### PROBLEM TO SOLVE
Render every line of the listing below as a Markdown table with the columns "Row" and "Entry," numbering each row and skipping blank lines. Leave the pictures out.

─── DATA IN THIS EXERCISE ───

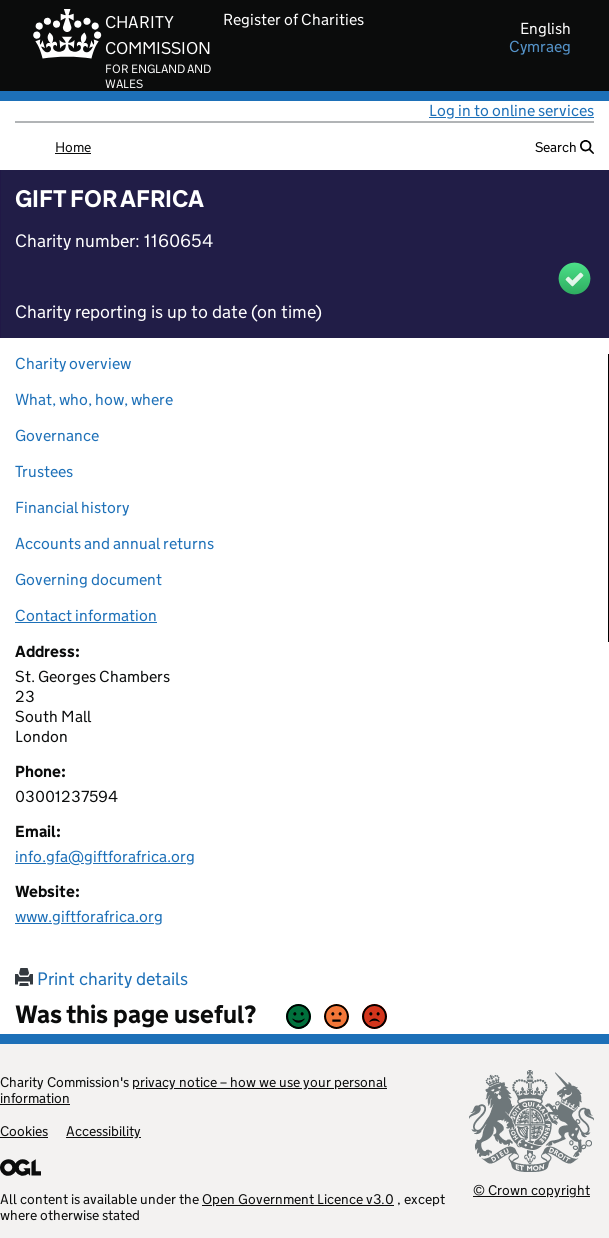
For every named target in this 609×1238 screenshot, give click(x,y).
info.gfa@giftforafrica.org (105, 856)
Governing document (88, 579)
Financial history (72, 507)
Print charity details (101, 979)
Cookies (24, 1131)
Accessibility (103, 1131)
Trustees (44, 471)
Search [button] (564, 147)
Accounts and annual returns (114, 543)
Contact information (86, 615)
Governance (57, 435)
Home (73, 147)
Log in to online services (511, 110)
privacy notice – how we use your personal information (193, 1090)
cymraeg (540, 47)
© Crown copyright (531, 1189)
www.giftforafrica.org (89, 916)
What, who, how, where (94, 399)
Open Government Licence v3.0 (298, 1199)
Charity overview (73, 363)
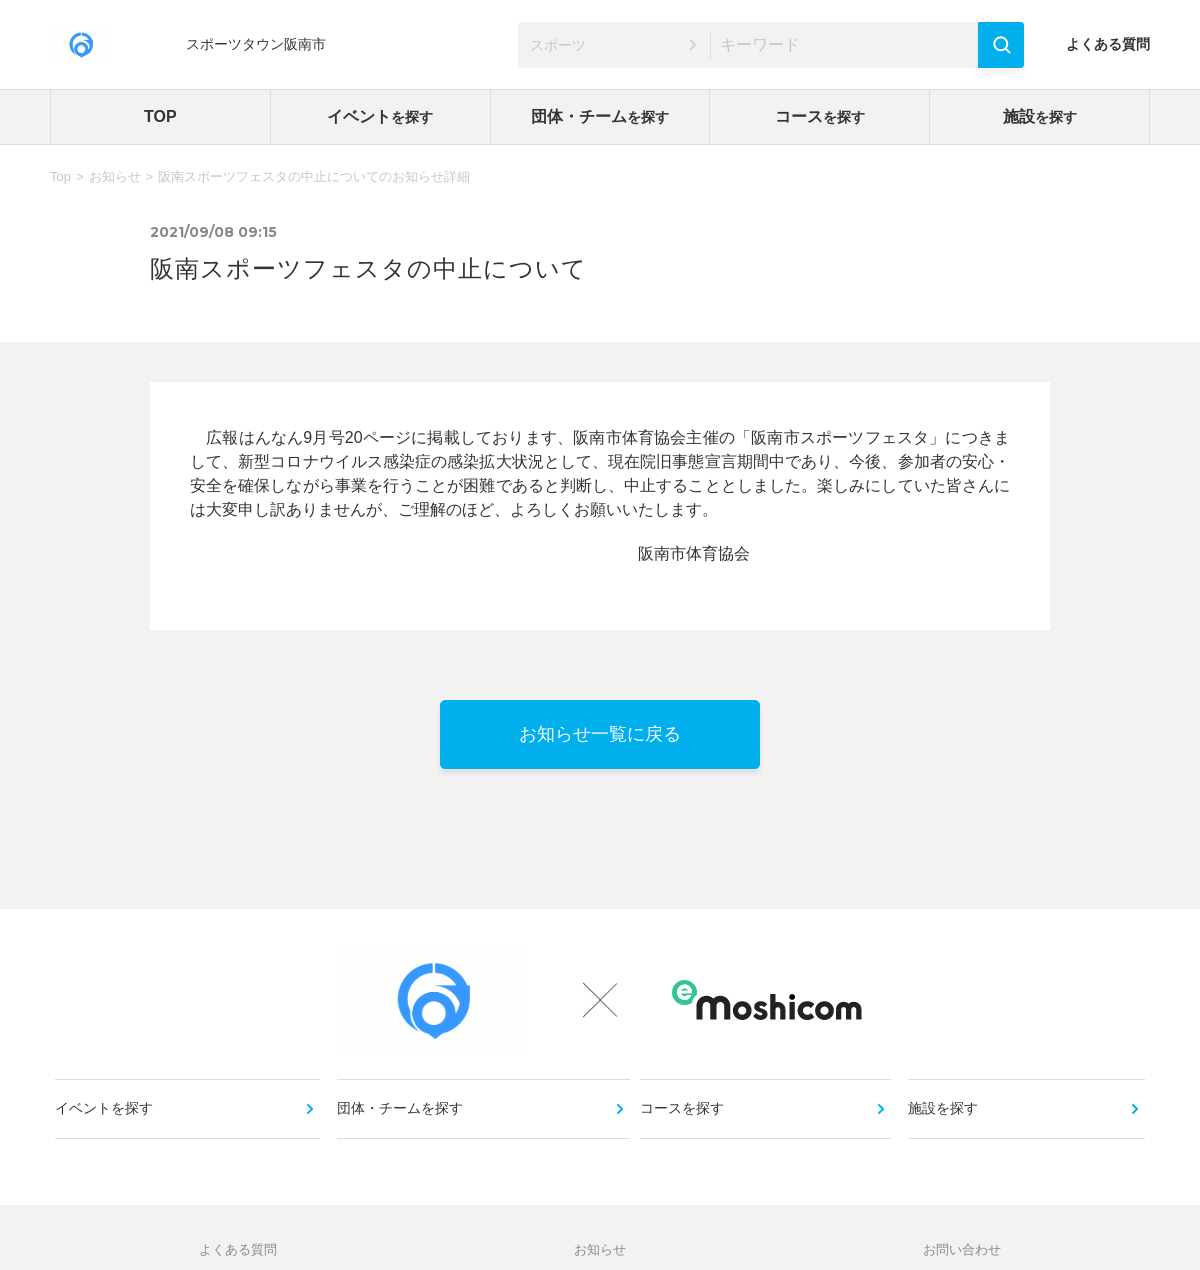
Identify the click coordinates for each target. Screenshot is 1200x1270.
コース (820, 116)
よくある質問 (1108, 44)
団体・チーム (600, 116)
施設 (1040, 116)
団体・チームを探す (402, 1128)
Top (60, 176)
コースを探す (687, 1128)
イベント (380, 116)
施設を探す (945, 1128)
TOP (160, 116)
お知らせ (115, 176)
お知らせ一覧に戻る (600, 734)
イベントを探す (109, 1128)
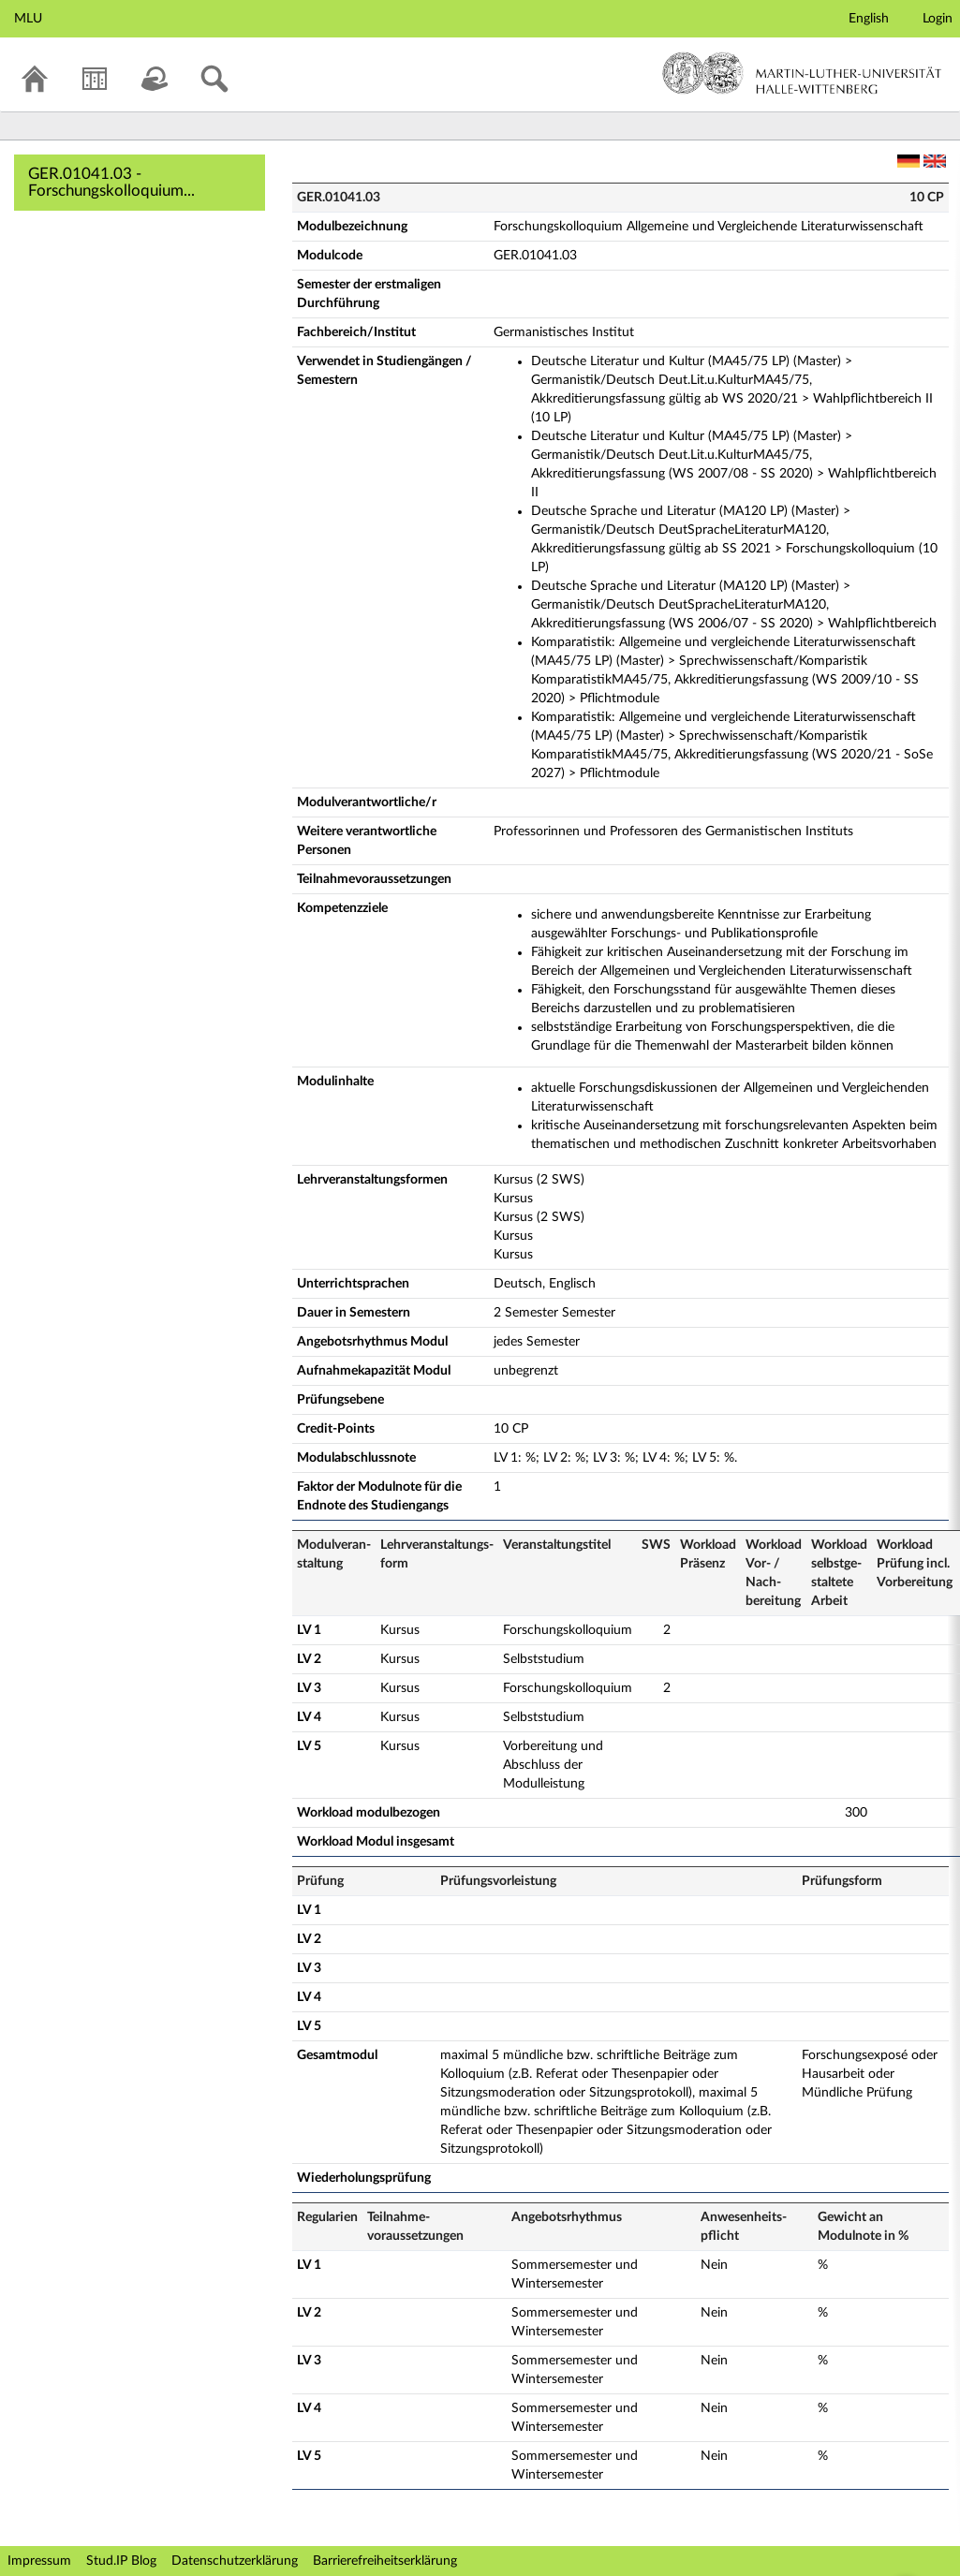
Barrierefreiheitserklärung (385, 2561)
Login (938, 18)
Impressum (39, 2561)
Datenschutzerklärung (234, 2561)
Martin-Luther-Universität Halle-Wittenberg (802, 73)
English (869, 18)
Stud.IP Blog (121, 2561)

───

### EXERCISE SOLUTION
| Row | Entry |
|---|---|
| 1 | For every named target in this 609×1238 screenshot, give click(x,y). |
| 2 | info.gfa@giftforafrica.org (105, 856) |
| 3 | Governing document (88, 579) |
| 4 | Financial history (72, 507) |
| 5 | Print charity details (101, 979) |
| 6 | Cookies (24, 1131) |
| 7 | Accessibility (103, 1131) |
| 8 | Trustees (44, 471) |
| 9 | Search [button] (564, 147) |
| 10 | Accounts and annual returns (114, 543) |
| 11 | Contact information (86, 615) |
| 12 | Governance (57, 435) |
| 13 | Home (73, 147) |
| 14 | Log in to online services (511, 110) |
| 15 | privacy notice – how we use your personal information (193, 1090) |
| 16 | cymraeg (540, 47) |
| 17 | © Crown copyright (531, 1189) |
| 18 | www.giftforafrica.org (89, 916) |
| 19 | What, who, how, where (94, 399) |
| 20 | Open Government Licence v3.0 (298, 1199) |
| 21 | Charity overview (73, 363) |
| 22 | Identify the click coordinates for each target. Screenshot is 1200x1270. |
| 23 | コース (820, 116) |
| 24 | よくある質問 (1108, 44) |
| 25 | 団体・チーム (600, 116) |
| 26 | 施設 (1040, 116) |
| 27 | 団体・チームを探す (402, 1128) |
| 28 | Top (60, 176) |
| 29 | コースを探す (687, 1128) |
| 30 | イベント (380, 116) |
| 31 | 施設を探す (945, 1128) |
| 32 | TOP (160, 116) |
| 33 | お知らせ (115, 176) |
| 34 | お知らせ一覧に戻る (600, 734) |
| 35 | イベントを探す (109, 1128) |
| 36 | Barrierefreiheitserklärung (385, 2561) |
| 37 | Login (938, 18) |
| 38 | Impressum (39, 2561) |
| 39 | Datenschutzerklärung (234, 2561) |
| 40 | Martin-Luther-Universität Halle-Wittenberg (802, 73) |
| 41 | English (869, 18) |
| 42 | Stud.IP Blog (121, 2561) |